PAGE EXTRACT →
------------
After long last, here are the last three thoughts on how to live development right here, right now.

3. Love thy neighbor.

Poverty, as Robert Chambers says, is hard to see. Especially when it’s right in front of you.  In the US, so many of my friends visiting from developing countries assumed that poverty, hunger and homelessness did not exist to such an extent in rich countries.

It would be great to hear from Londoner’s on this, but there are plenty of ways to combat poverty at home, especially here in London.  Volunteer.  Intern at an organization that you feel passionate about. Find out how to help people sleeping rough in London. Buy a copy of the Big Issue. Care for each other. This may be the most obvious of all of my suggestions, but its incredible to think about how much time we spend at the library, drinking, or worrying about all of the work that we have to do. How could some of that time be better spent?

4. Spend some time with  innovative forms of viral philanthropy.

Use and reuse £20 you can afford to spare. There are an incredible host of online donation and microcredit sites that strive to create an addictive, viral philanthropic experience. Kiva.org lets you loan and re-loan money to budding entrepreneurs around the globe. They even have lending teams, and currently the Atheists are lending $600,000 more than the Kiva Christians at the moment!

There are even crazier ways of spending your time on the web for good. On Freerice.com, you play a game where you had to correctly identify the definition of a given word, have the site serve ads, then donate that ad revenue to the UN World Food Program. They routinely get more than 500,000 visitors per month and have donated some 69 billion grains of rice so far. Similar approaches to fundraising have proliferated on the web, and are worth checking out.

GamesThatGive.net uses a similar model, but takes it to the next level. When you visit the site, you can select from a pretty good array of favorite time-killer games like Solitaire, Sudoku, Memory, and more. GamesThatGive sells advertisements to major brands like Propel, Mastercard, Pepsi, and others, and then donates 70% of that revenue to charities that you can read about as you play (thanks to Nathaniel at Change.org for the ideas!)

5. Speak Out

In my neck of the woods, ‘I’m studying development’ means child development, a blank stare, a pat on the back or a ‘You’re never going to get anywhere with that.’ So much about what we hope to do includes making these issues visible to our friends, family, and people we encounter.  The less foreign, celebrit-ized and self-serving development seems to the public, the better.

Feel free to share your thoughts. By no means is this list exhaustive!
------------
DATASET SECTION →
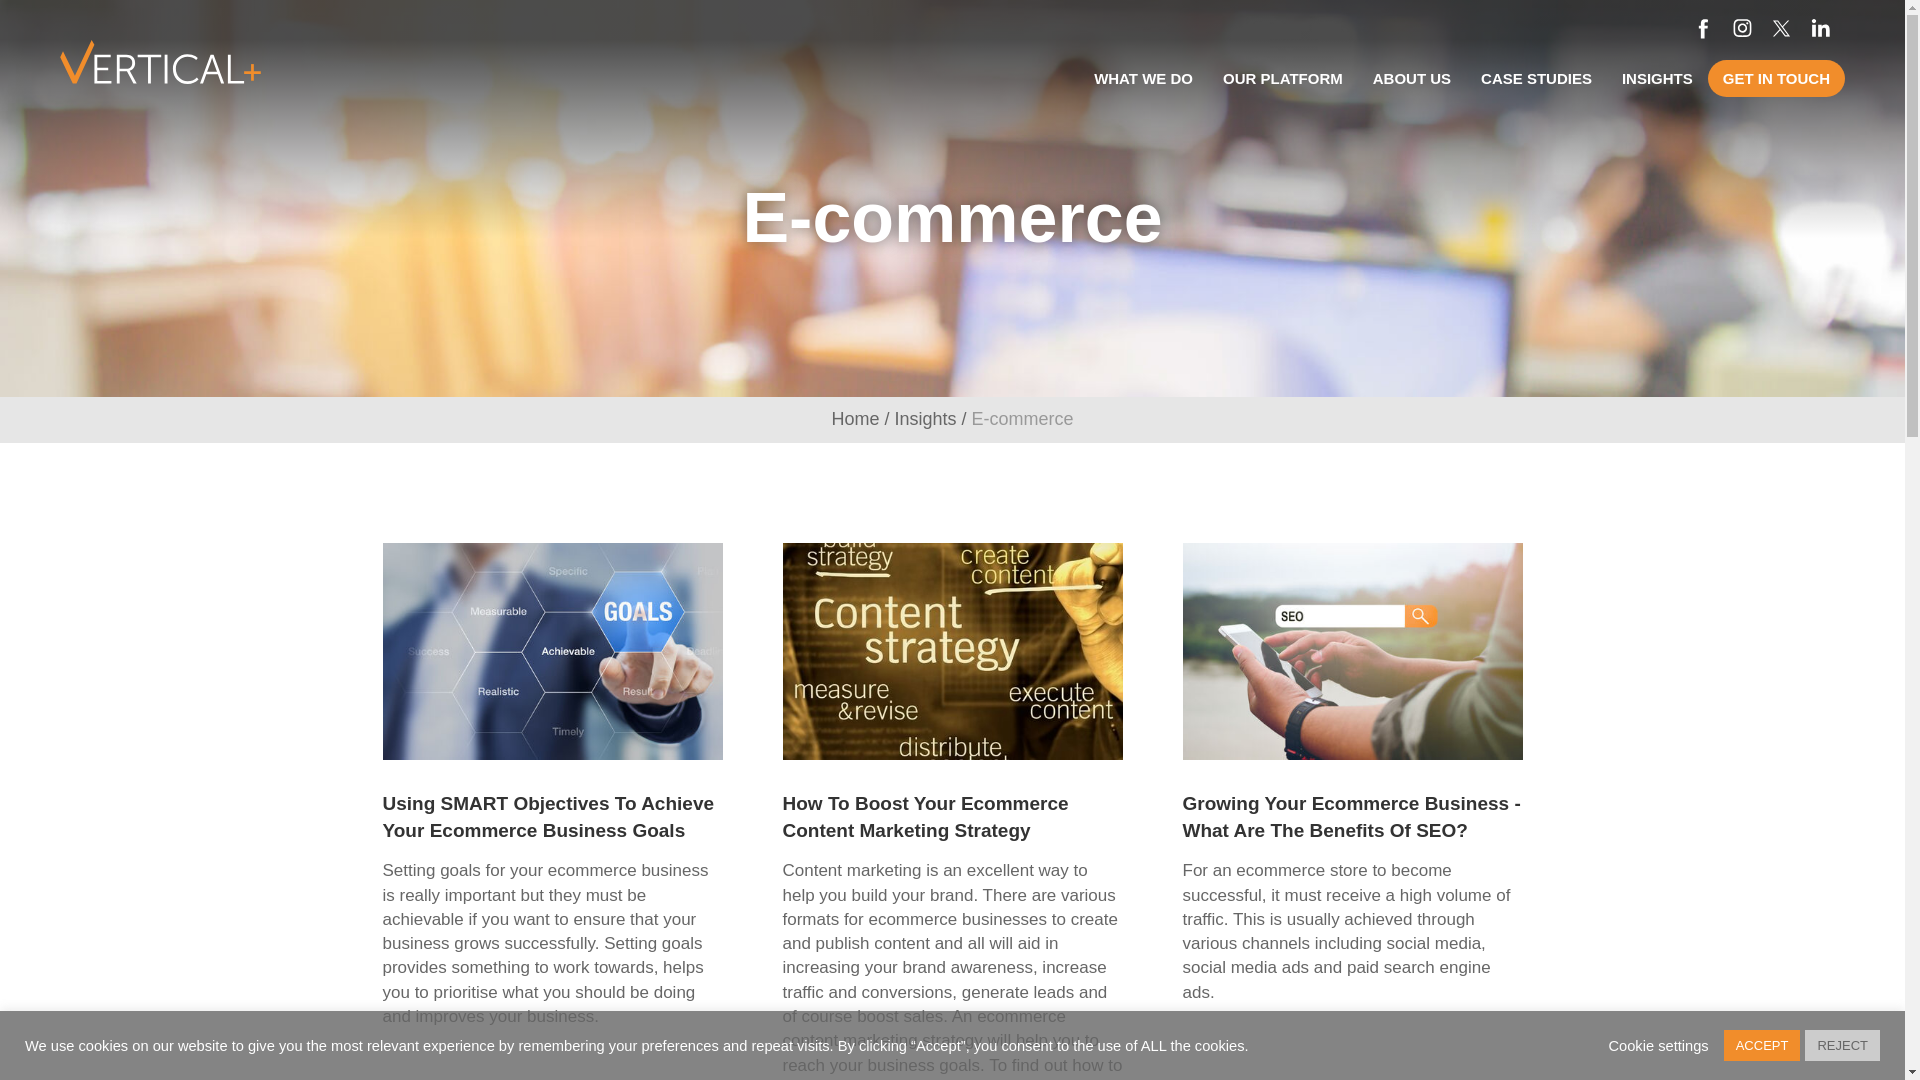  Describe the element at coordinates (855, 418) in the screenshot. I see `Home` at that location.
------------
USING THE INFORMATION →
• 1. Answer these questions about the post on living development:
(a) What share of its advertising revenue does GamesThatGive donate to charities?
(b) How many visitors does Freerice.com routinely get per month?
(c) On Kiva.org, which lending team is lending more money, the Atheists or the Kiva Christians?
• 2. Rework the post on living development from "Use and reuse" down to "at the moment!", putting "small business owners" in place of "budding entrepreneurs".

ANSWERS BY ITEM NUMBER →
• 1.
(a) 70%
(b) More than 500,000
(c) The Atheists

• 2.
Use and reuse £20 you can afford to spare. There are an incredible host of online donation and microcredit sites that strive to create an addictive, viral philanthropic experience. Kiva.org lets you loan and re-loan money to small business owners around the globe. They even have lending teams, and currently the Atheists are lending $600,000 more than the Kiva Christians at the moment!